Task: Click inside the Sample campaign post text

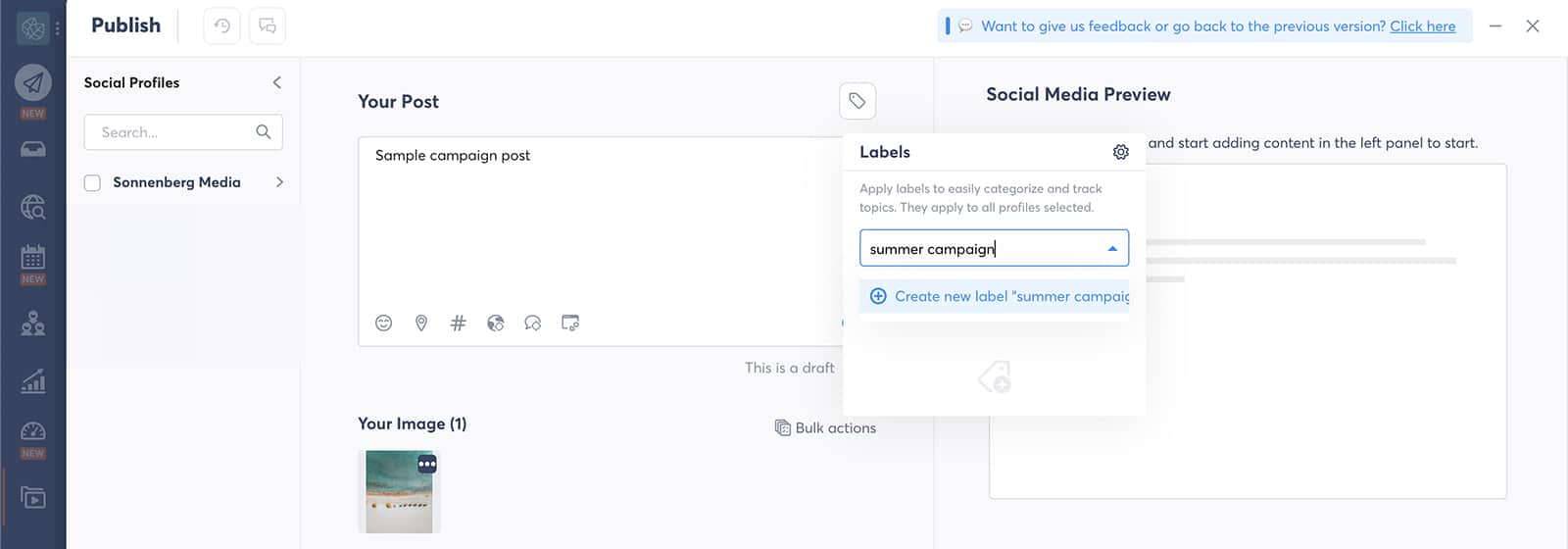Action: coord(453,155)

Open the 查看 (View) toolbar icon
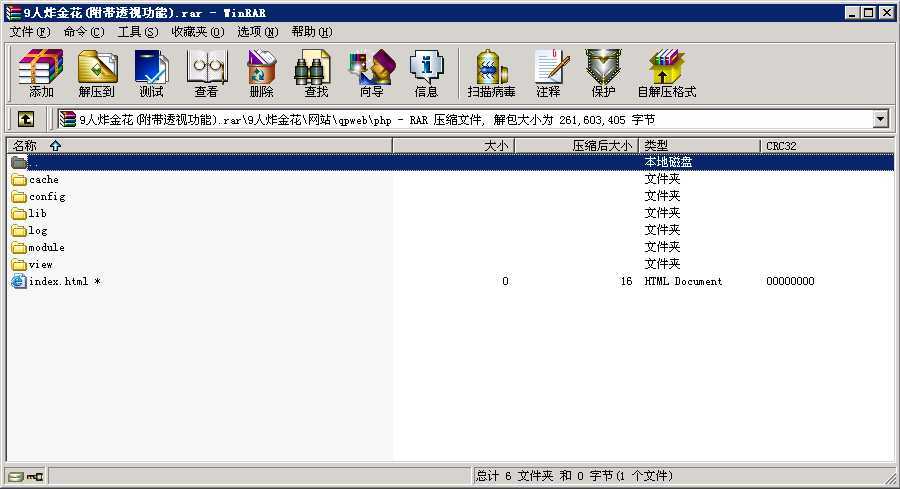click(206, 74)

========================================================================

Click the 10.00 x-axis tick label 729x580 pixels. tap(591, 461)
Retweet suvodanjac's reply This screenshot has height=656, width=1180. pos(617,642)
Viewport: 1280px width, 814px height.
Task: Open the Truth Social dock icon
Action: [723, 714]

========================================================================

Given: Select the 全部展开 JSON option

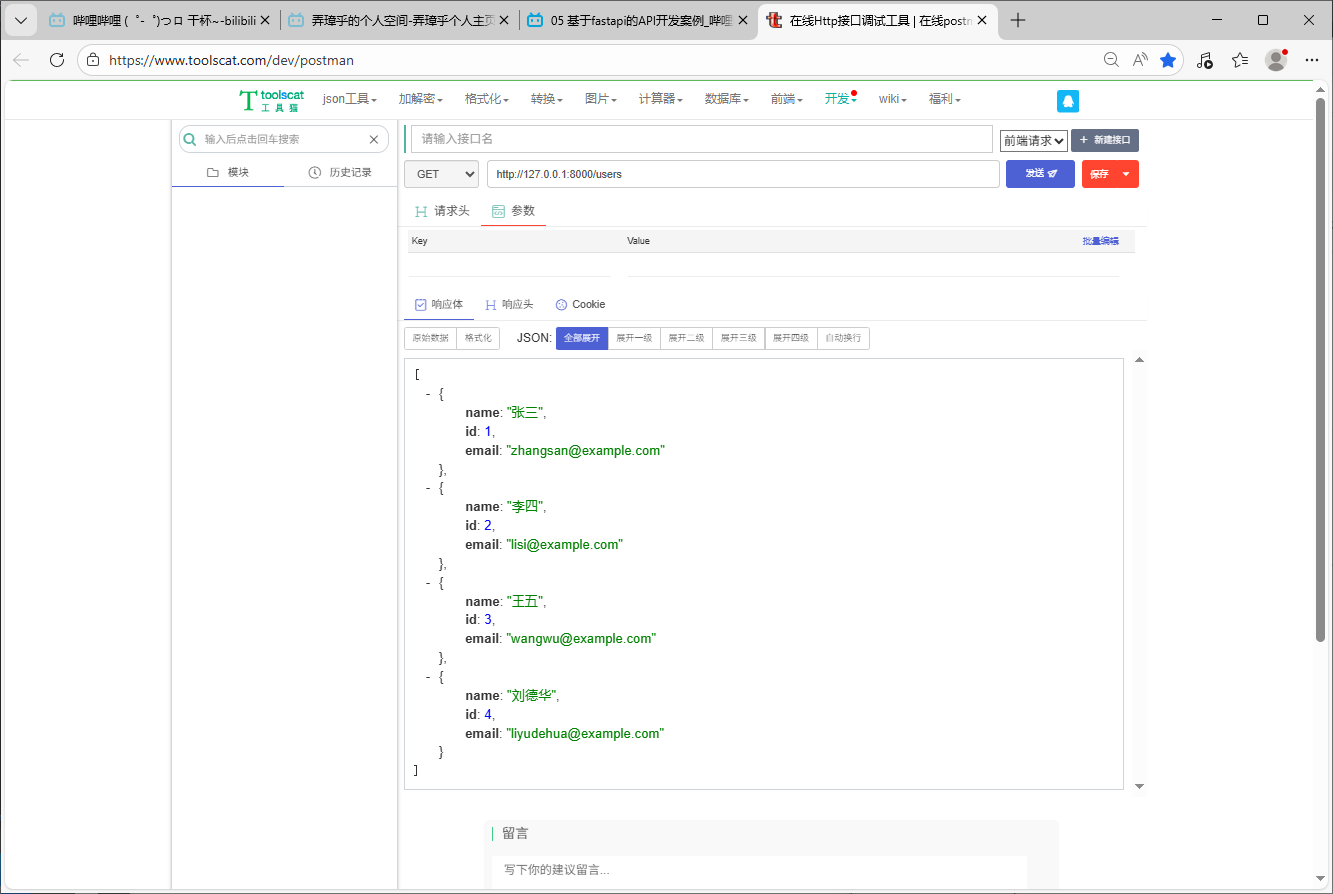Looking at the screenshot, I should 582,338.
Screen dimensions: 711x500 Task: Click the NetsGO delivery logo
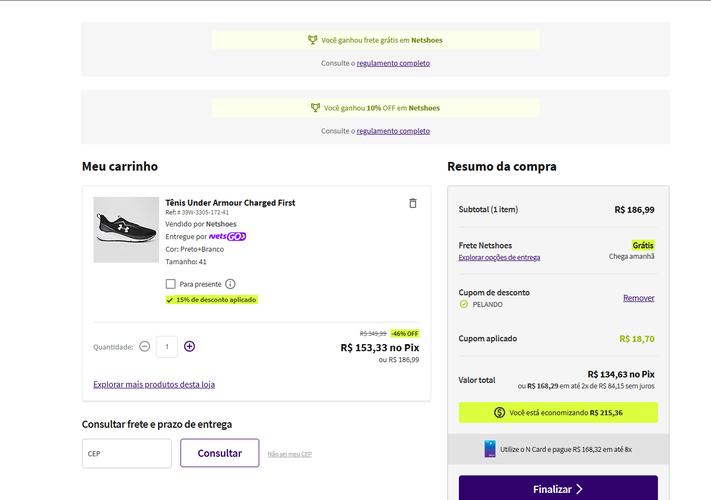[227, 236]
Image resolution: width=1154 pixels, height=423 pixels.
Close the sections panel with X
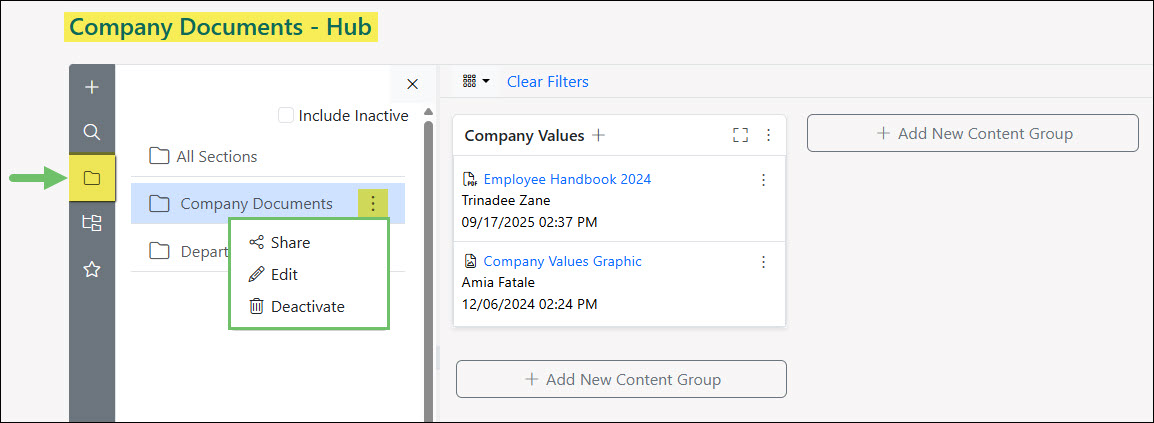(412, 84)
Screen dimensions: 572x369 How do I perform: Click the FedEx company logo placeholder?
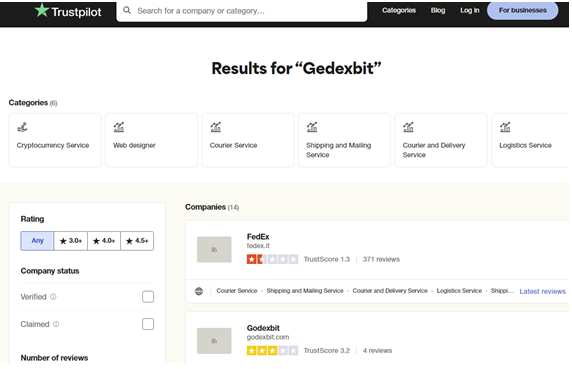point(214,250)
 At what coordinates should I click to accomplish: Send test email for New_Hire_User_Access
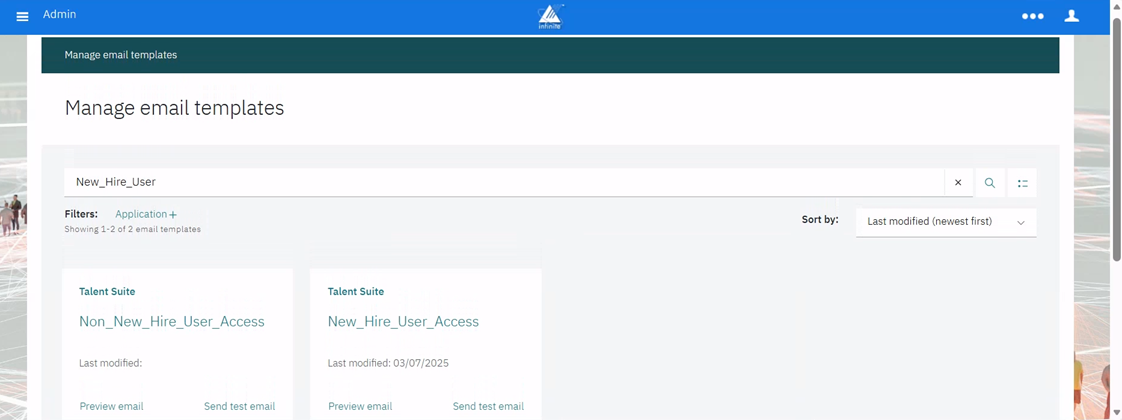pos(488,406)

========================================================================

## Directions for this task
Find the lines in the data that include "pixels", then copy each of them.

## Response for this exercise
Click the 10.00 x-axis tick label 729x580 pixels. tap(591, 461)
Image resolution: width=1154 pixels, height=423 pixels.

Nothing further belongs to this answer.